Cela peut vous sembler un petit changement, mais il est radical. Dans les règles normales de Bluff, il est très risqué de faire un pari, car on ne gagne que si l'on devine exactement le nombre. Avec les règles de Perudo, on gagne sur un nombre égal ou supérieur, ce qui encourage la surenchère et débouche ainsi sur un jeu beaucoup plus vivant.
Perudo introduit encore la règle du "Palifico". Le "Palifico" est le surnom donné au joueur qui vient de perdre son
avant-dernier dé. Voici la règle complète du tour de jeu "Palifico" comme
indiqué dans les règles de Perudo (Edition Parker) mais adaptées à Bluff. Deux changements de
règles s'appliquent temporairement à ce tour. C'est le joueur "Palifico" qui débute le
tour. Il peut choisir n'importe quel pari, mais les étoiles ne se comportent pas comme des jokers (c'est-à-dire qu'elles ne
remplacent pas les autres chiffres). De plus, les autres joueurs ne peuvent
plus changer la valeur choisie par le "Palifico", sauf
ceux qui n'ont aussi plus qu'un dé (des anciens "Palifico"). Ceux-ci peuvent alors, s'ils le souhaitent, changer la valeur, tout en respectant les règles normales d'escalade des paris.
Note: il n'est pas clairement spécifié si cette règle s'applique aussi au Palifico
actif au cas où la main lui reviendrait, mais on peut penser que oui.
Autre petite règle qui distingue Perudo de Bluff:
quand le joueur actif remet en cause le pari du joueur précédent,
il faut soulever les gobelets un par un en commençant par le joueur à droite
du joueur actif; dès que la condition est vérifiée (le nombre de dés du pari
est effectivement sur table), les autres joueurs ne sont pas obligés de
soulever leur gobelet, ce qui permet de ne pas montrer combien de dés ils ont encore, rendant encore plus difficile la mémorisation de nombre total de dés encore présents sur la table.

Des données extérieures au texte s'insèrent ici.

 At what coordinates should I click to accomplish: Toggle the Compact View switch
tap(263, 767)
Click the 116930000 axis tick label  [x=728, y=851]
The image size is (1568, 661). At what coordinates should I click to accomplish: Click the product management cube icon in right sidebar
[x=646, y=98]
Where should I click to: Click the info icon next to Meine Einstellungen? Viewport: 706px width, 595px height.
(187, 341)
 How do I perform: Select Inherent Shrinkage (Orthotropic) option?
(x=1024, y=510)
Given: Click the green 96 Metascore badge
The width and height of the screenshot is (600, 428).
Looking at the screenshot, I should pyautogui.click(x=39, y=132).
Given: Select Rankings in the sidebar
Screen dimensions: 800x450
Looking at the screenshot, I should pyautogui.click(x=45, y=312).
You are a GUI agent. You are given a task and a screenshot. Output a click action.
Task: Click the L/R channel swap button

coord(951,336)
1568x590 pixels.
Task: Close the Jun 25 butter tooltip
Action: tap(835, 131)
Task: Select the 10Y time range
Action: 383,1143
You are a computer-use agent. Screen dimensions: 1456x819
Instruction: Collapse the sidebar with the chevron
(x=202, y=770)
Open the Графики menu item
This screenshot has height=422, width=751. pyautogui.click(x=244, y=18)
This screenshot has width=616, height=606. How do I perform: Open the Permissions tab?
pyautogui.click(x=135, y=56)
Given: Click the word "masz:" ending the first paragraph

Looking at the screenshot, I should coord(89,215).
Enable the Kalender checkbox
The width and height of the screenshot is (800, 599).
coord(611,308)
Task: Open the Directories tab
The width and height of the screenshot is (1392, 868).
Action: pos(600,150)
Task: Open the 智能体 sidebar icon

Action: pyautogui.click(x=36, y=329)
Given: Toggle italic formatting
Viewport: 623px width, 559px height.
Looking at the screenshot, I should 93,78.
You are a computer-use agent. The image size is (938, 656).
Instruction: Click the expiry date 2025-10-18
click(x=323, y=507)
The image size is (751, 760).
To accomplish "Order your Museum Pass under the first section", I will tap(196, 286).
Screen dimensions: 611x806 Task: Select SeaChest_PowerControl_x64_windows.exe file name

Règle maison (contribuée par Stavros Gessis): quand un joueur perd son dernier dé et est eliminé du jeu, c'est le
joueur situé à sa gauche dans l'ordre du tour qui commence à parler au tour
suivant. Exception: au moment où l'on passe de trois joueurs à deux joueurs,
c'est celui qui possède le moins de dés qui commence le tour, cela lui permet
d'essayer de "sauver sa peau" un tour de plus. Si après cela, il reste
encore deux joueurs, c'est celui qui perd un dé qui relance le tour suivant.
Merci à Stavros Gessis pour les compléments (notamment la règle du Palifico).